TASK DIRECTIONS — Convert the lines beginning with the line containing "Click the Relative" and continuing through the line containing "(x=493, y=169)" into a JSON list of strings, one string per line, leaving out any blank lines.

EXTRACTED INFORMATION —

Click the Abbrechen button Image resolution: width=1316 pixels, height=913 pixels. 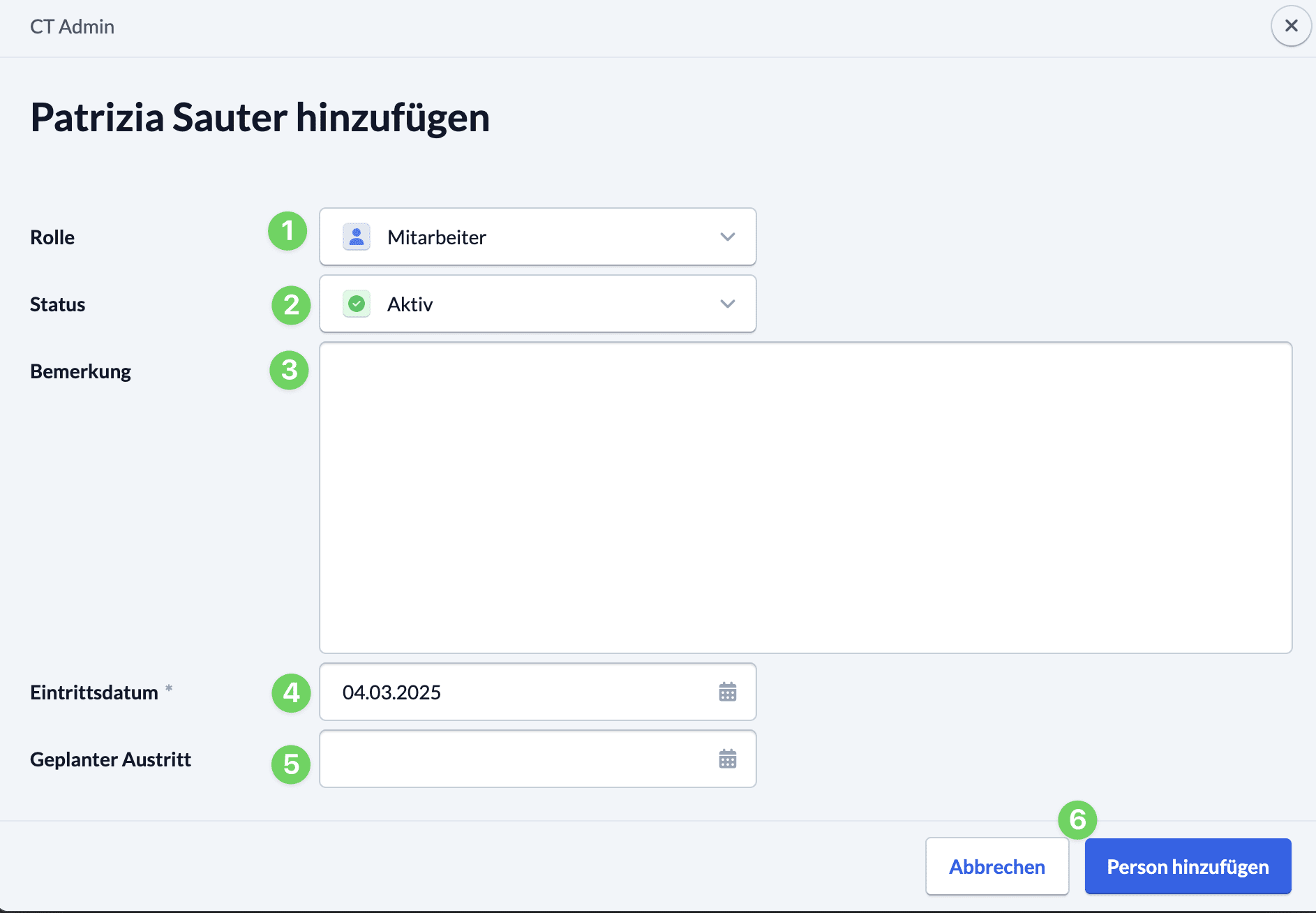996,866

==

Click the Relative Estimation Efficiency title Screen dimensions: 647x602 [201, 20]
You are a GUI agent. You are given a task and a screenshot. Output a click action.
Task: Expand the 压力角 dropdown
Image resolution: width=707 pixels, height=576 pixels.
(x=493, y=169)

RESULT FOR THIS EXERCISE —
[
  "Click the Relative Estimation Efficiency title Screen dimensions: 647x602 [201, 20]",
  "You are a GUI agent. You are given a task and a screenshot. Output a click action.",
  "Task: Expand the 压力角 dropdown",
  "Image resolution: width=707 pixels, height=576 pixels.",
  "(x=493, y=169)"
]